Now let’s examine the core of what map-reduce offers. It offers three things. A task called map, a network and disk-based operation called shuffle and another task called reduce. A program starts with the map task. The map task can read data and produce a [Key, Value] output. This output is sent through the shuffle operation and presented to the reduce task. The power of the map-reduce paradigm lies with the shuffle operation. Otherwise, it will be just two tasks called map and reduce and there will be no value added in a distributed environment.
In a distributed environment the network operations are the most important aspect as they define the type of programs possible. In the context of later engines such as Spark or Flink, we can say Hadoop offered two tasks with a fixed shuffle operation between them. With Spark and Flink, one can use different operations between the tasks.
Now let’s look at the semantics of the shuffle operation. Shuffle is an all-to-all operation meaning, data in one parallel task instance can be distributed to all the tasks involved in the computation. In the map-reduce case, one map instance can generate data that can potentially be distributed to all the other tasks. With map-reduce, the distribution is based on a key associated with each tuple.
In parallel computing, several operations are widely used. These are
These operations are sufficient to program a large chunk of the parallel applications. As you can see map-reduce implemented only the AllToAll from these sets of operations. In the map-reduce implementation of AllToAll (shuffle), it is generic enough to act as other operations. Let’s look at how one can simulate these operations with the shuffle operation.
- Reduce — Use the same key from all the map tasks. This will send the values to one reduce task and we can do a reduction of all values
- AllReduce — Used in iterative cases, use as in Reduce and save the value to HDFS, essentially making it available to all the tasks.
- Gather — Use the same key from all the map tasks without a reduce function.
- AllGather — Same as in the AllReduce case. Save the values to HDFS.
- Broadcast — Hadoop provides a broadcast operation.
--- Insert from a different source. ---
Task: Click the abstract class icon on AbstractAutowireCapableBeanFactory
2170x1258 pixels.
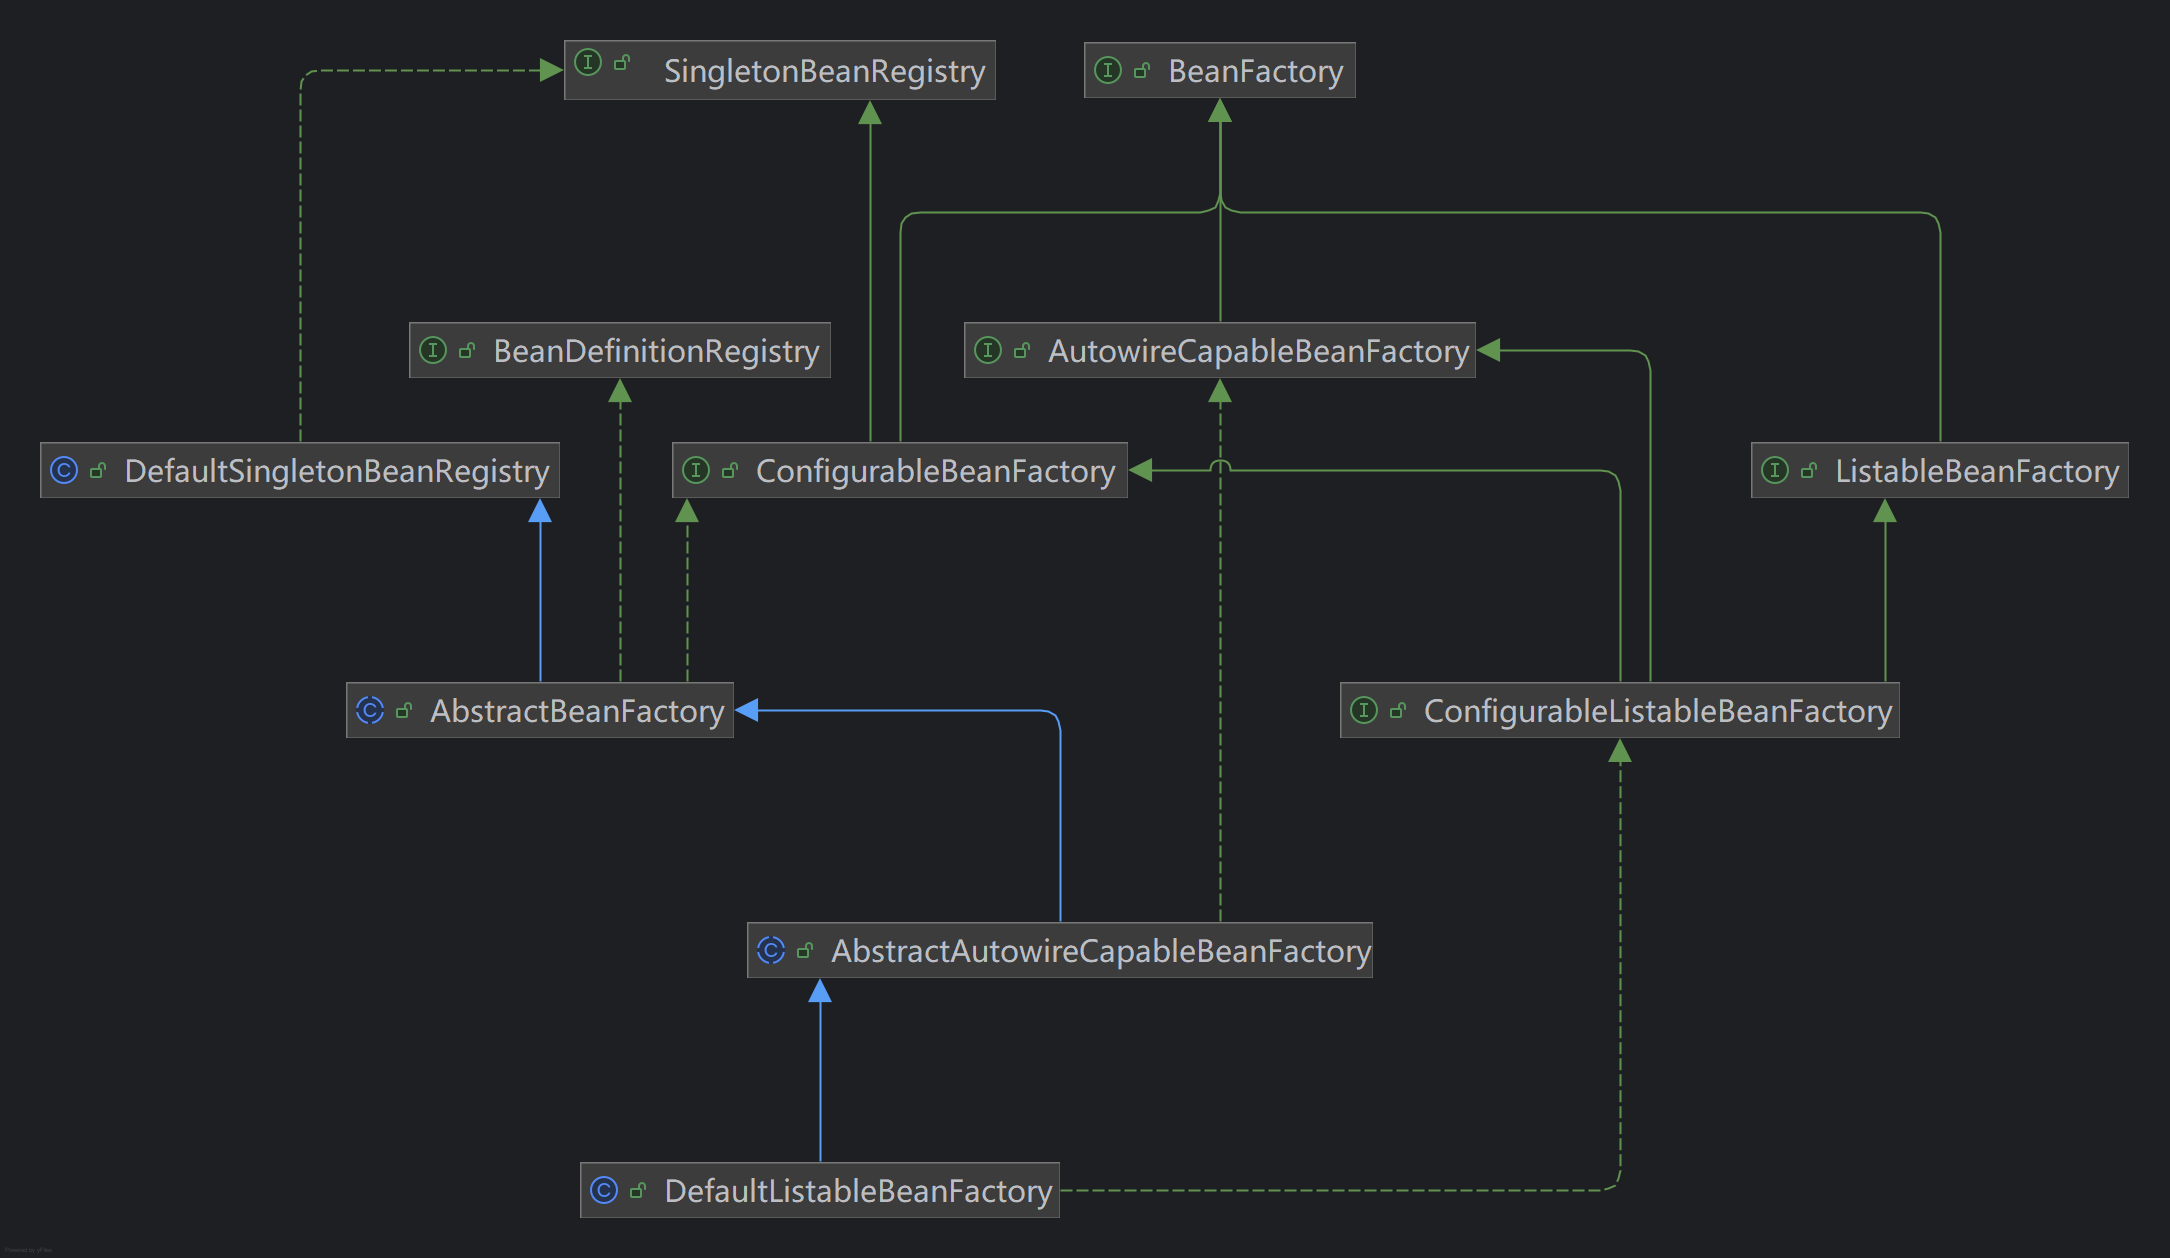Action: click(771, 950)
Also one can save the values to HDFS to make them available to every task.
- AllToAll — This is the shuffle operation.
- Scatter — Use the keys to scatter values.
Hadoop developers generalized the shuffle operation using the above workarounds to write rich applications.
Programmers who study parallel computing in HPC environments know that there are separate operations for a reason. Otherwise, they could also use the same AllToAll operation. These operations use different mechanisms to optimize their performance. The way reduce operation is implemented is different from the way AllToAll operation is implemented. Even different implementations are used within a single operation depending on the size of the messages. Using the same operation for all the cases, means we are using an implementation targetted towards one type of data distribution to another data distribution pattern. This makes a huge difference in performance and there is a large amount of research behind this.
Imagine we designed a well-built large truck that can carry stones, people or children. We can use it for anything, but as we know, going to work daily in a truck doesn’t make sense. Hadoop is that large truck for distributed data applications. Hadoop’s shuffle operation is generic enough to be used in many applications but it is too generic to be efficient enough to be used in all the computing problems. This is the reason for its rise and fall as a computation platform. If you are only doing pure shuffle operations Hadoop is still a good solution.